# Embeddings and LLMs

+ Embeddings are dense vector representations of text, capturing semantic information. 
+ Similar texts have similar embeddings, allowing for tasks like clustering and similarity search.

In [1]:
from transformers import AutoTokenizer, AutoModel
import torch

tok = AutoTokenizer.from_pretrained("bert-base-uncased")
model = AutoModel.from_pretrained("bert-base-uncased")

emb1 = model(**tok("Cats are cute", return_tensors="pt")).last_hidden_state[0, 0]
print("Embedding dimension (BERT base): ", len(emb1))

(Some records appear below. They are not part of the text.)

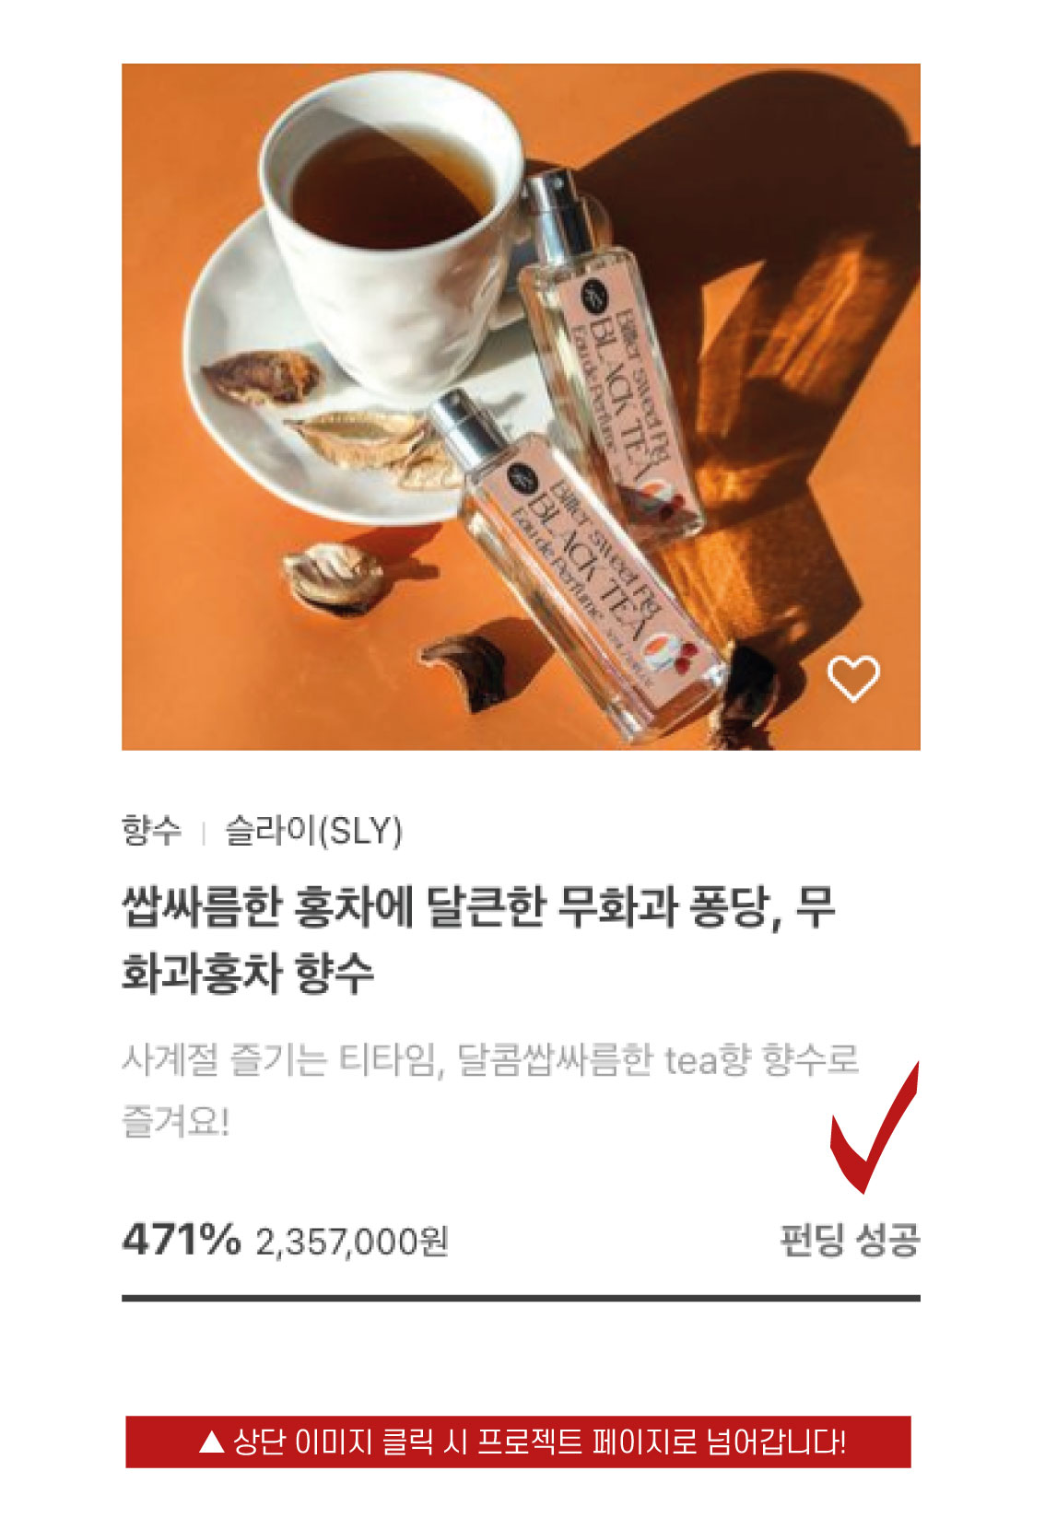Viewport: 1045px width, 1518px height.
Task: Click the 즐겨요! description line
Action: point(175,1121)

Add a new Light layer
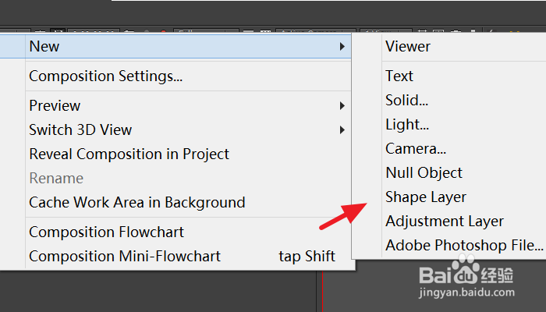pyautogui.click(x=407, y=124)
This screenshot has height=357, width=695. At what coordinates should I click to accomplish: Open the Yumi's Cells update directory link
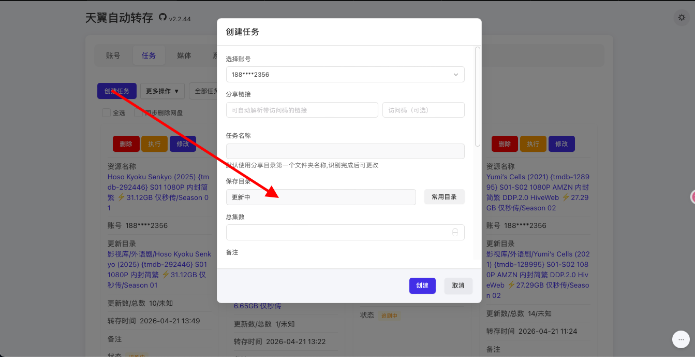(x=538, y=269)
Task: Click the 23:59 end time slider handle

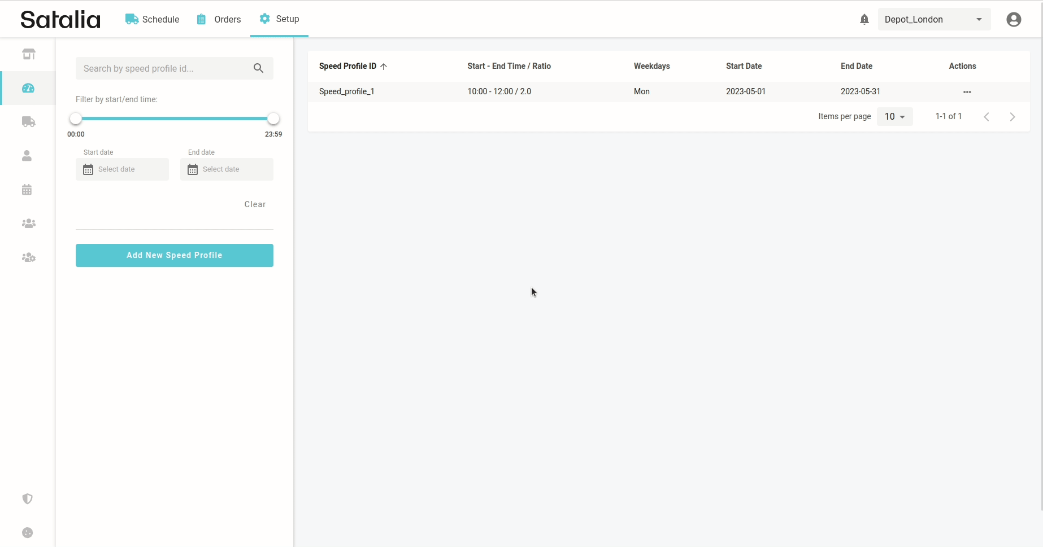Action: click(273, 119)
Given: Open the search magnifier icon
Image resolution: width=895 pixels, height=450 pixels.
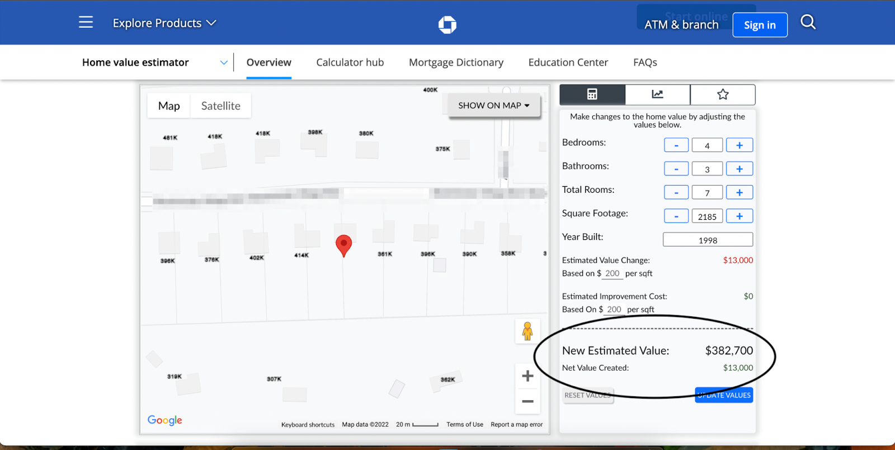Looking at the screenshot, I should point(808,22).
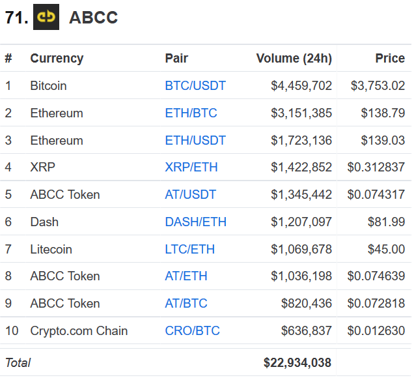Sort by the Price column header
The height and width of the screenshot is (380, 414).
tap(390, 58)
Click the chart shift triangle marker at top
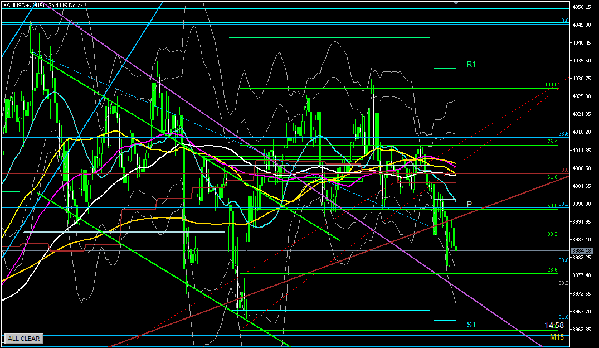The height and width of the screenshot is (348, 599). click(x=456, y=3)
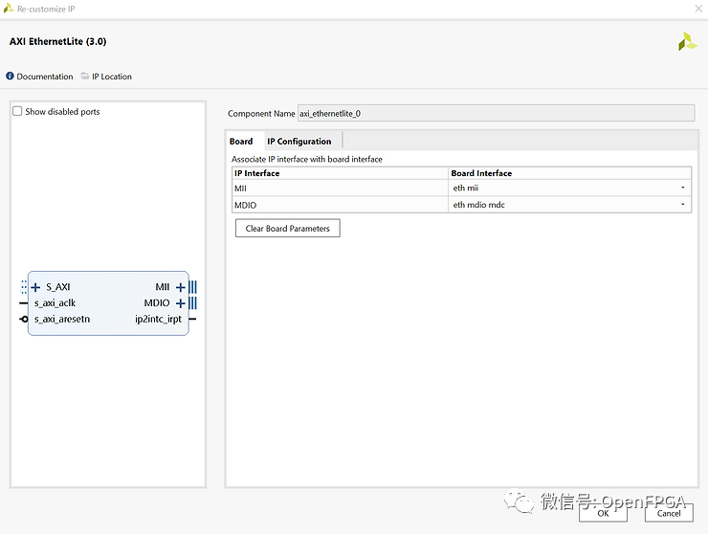
Task: Click the Vivado icon in the title bar
Action: click(x=9, y=8)
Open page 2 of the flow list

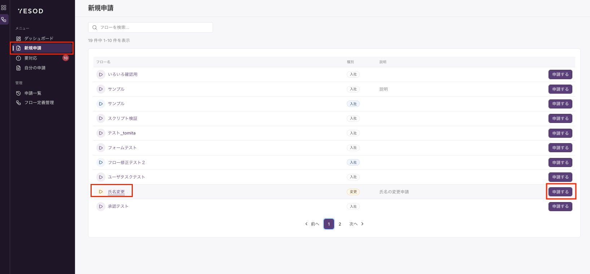340,224
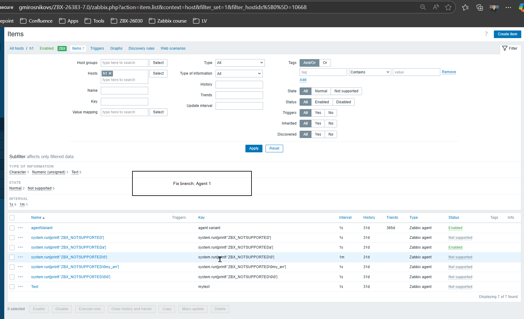Screen dimensions: 524x319
Task: Click browser settings ellipsis menu
Action: click(x=508, y=7)
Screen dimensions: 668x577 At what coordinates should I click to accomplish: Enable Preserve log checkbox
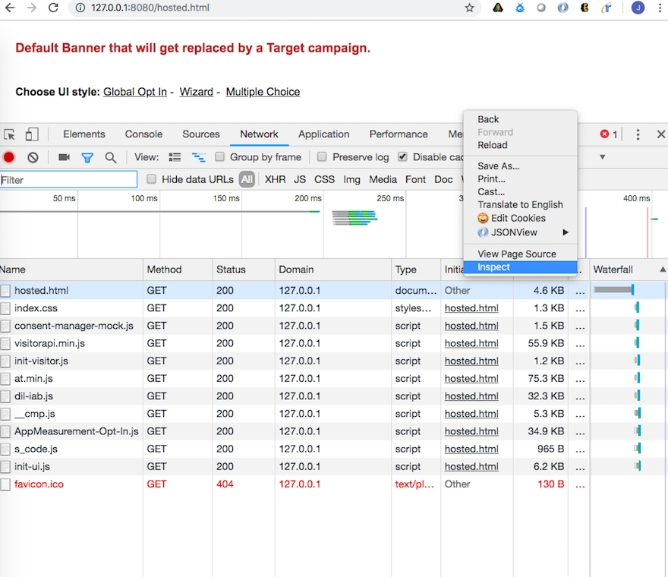coord(322,157)
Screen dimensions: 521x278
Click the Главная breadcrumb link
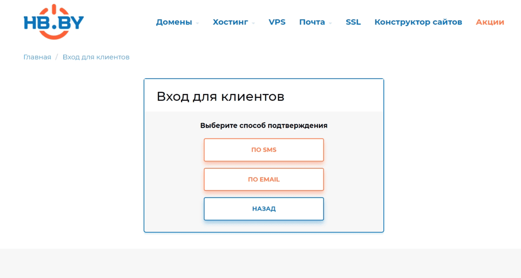[37, 57]
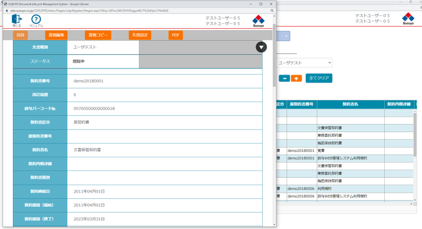This screenshot has width=422, height=229.
Task: Open the ユーザテスト dropdown list
Action: coord(304,63)
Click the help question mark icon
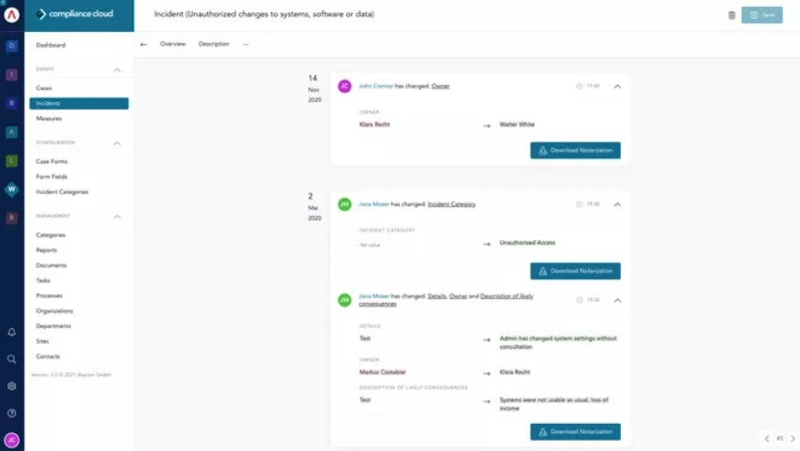Image resolution: width=800 pixels, height=451 pixels. 11,413
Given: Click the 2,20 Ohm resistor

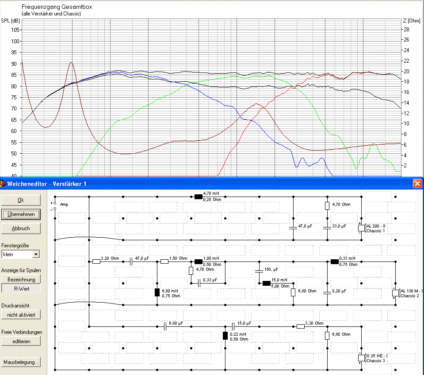Looking at the screenshot, I should 96,261.
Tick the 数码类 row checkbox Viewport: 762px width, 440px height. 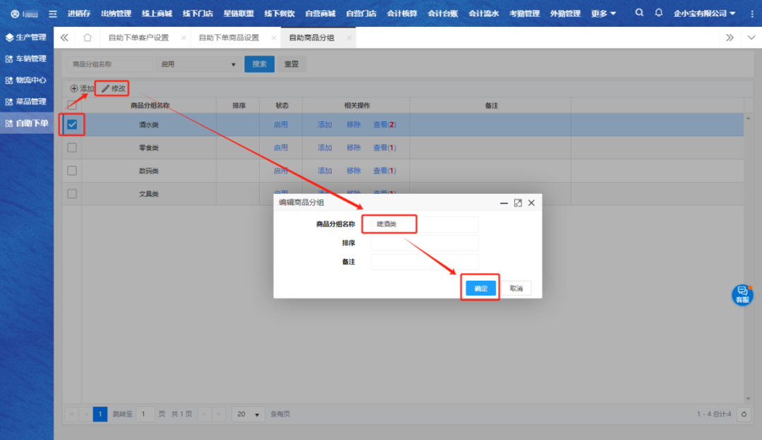[72, 171]
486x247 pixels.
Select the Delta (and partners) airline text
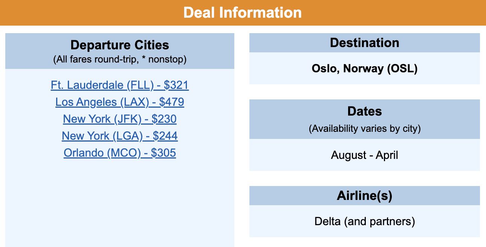click(x=365, y=222)
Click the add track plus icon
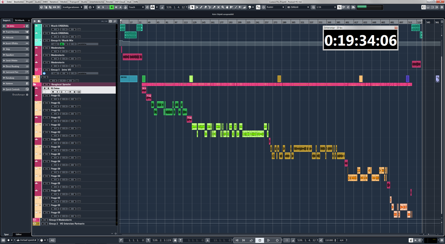 pyautogui.click(x=34, y=21)
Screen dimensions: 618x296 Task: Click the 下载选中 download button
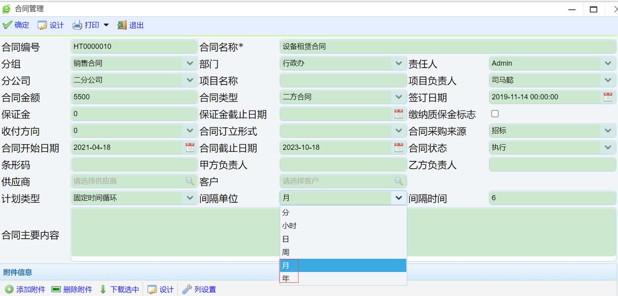[119, 290]
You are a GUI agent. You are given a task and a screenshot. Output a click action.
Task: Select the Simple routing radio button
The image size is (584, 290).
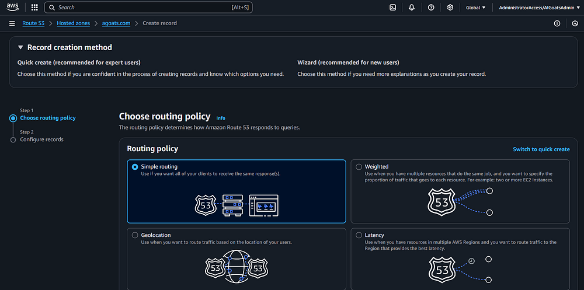(x=135, y=167)
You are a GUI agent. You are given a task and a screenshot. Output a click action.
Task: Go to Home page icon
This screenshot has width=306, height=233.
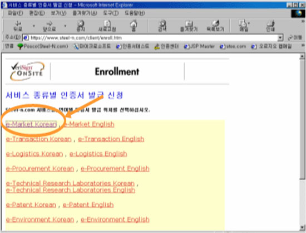(x=134, y=26)
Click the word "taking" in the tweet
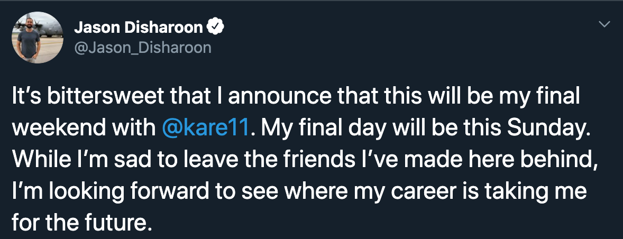623x239 pixels. point(511,192)
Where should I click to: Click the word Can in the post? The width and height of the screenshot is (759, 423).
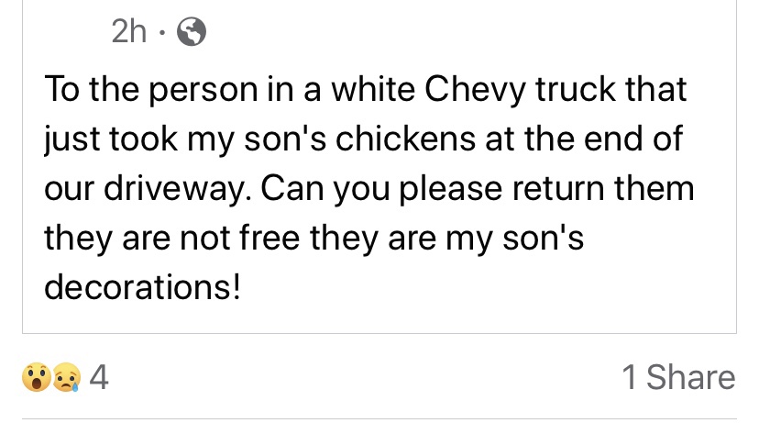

Embedding dimension (BERT base):  768


+ The [0, 0] indexing in your code extracts the first token of the first sentence in the batch, which is the $\texttt{[CLS]}$ token.
+ The $\texttt{[CLS]}$ token is a special token added at the beginning of every input sentence in BERT.
+ The corresponding hidden state for this token is considered to capture the overall semantic representation of the entire input sentence.

In [2]:
emb2 = model(**tok("Dogs are loyal", return_tensors="pt")).last_hidden_state[0, 0]
print("Cosine similarity of generic embeddings: ", torch.cosine_similarity(emb1, emb2, dim=0).item())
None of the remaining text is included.